YOUR INSTRUCTIONS: Where a line holds the word "will", copy that line from the data below.

(Stored records)
———

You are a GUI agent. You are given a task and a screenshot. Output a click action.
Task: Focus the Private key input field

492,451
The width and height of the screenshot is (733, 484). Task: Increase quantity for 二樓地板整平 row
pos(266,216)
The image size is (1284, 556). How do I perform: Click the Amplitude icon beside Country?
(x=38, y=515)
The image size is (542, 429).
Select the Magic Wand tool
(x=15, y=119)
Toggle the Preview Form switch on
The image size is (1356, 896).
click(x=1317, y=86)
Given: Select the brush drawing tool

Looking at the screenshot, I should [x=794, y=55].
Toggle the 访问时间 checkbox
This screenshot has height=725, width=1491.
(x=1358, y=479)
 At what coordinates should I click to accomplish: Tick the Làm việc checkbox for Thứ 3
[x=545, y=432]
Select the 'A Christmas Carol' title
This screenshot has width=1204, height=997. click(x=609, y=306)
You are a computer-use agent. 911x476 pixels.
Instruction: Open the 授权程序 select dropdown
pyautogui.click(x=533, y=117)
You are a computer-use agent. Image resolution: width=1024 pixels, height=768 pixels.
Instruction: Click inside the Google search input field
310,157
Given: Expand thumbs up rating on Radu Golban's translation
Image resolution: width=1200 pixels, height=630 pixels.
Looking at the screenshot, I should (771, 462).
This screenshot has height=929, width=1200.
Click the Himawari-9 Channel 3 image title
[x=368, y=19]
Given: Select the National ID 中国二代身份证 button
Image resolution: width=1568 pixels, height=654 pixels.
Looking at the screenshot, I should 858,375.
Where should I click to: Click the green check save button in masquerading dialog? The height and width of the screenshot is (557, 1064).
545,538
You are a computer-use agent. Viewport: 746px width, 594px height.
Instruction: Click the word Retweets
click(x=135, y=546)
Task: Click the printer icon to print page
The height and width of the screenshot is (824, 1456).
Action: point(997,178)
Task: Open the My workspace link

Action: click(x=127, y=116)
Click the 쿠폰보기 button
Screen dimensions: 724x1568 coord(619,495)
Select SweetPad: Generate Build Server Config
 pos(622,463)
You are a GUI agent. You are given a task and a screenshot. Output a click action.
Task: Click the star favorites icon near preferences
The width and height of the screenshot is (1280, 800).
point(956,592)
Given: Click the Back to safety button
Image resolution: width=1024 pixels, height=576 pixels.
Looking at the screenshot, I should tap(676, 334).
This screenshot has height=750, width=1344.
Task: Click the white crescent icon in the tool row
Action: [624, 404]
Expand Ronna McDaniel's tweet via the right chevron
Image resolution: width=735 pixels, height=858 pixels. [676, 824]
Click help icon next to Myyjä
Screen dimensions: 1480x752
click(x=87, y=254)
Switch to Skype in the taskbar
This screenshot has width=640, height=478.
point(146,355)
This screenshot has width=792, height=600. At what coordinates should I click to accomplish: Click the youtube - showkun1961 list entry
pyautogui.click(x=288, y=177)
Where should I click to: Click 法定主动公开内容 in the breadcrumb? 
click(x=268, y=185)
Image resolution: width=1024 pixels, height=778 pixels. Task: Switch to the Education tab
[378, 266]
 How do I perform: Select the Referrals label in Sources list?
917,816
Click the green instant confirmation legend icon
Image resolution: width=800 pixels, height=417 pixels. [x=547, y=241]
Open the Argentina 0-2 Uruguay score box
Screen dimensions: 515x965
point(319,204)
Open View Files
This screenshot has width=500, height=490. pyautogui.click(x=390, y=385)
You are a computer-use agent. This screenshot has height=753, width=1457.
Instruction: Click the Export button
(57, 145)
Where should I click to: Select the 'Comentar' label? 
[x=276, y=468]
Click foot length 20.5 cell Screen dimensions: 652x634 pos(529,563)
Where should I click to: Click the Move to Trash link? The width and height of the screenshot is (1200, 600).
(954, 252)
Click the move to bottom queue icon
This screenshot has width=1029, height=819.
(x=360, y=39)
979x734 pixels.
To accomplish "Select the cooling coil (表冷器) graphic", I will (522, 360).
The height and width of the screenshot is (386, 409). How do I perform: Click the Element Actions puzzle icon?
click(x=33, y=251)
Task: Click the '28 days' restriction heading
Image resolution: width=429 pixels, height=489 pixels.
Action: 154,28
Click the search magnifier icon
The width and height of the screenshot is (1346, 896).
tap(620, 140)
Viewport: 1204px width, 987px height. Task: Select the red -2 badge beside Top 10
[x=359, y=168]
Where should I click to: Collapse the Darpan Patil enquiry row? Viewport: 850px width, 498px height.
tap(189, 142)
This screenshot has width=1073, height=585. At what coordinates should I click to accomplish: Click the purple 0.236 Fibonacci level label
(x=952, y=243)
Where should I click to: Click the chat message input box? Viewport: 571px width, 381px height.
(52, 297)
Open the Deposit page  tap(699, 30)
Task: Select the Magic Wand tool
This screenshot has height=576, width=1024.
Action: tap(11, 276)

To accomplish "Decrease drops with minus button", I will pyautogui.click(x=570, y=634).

———

TASK SOLUTION:
To accomplish "Select the cooling coil (表冷器) graphic", I will (522, 360).
To accomplish "Decrease drops with minus button", I will pyautogui.click(x=570, y=634).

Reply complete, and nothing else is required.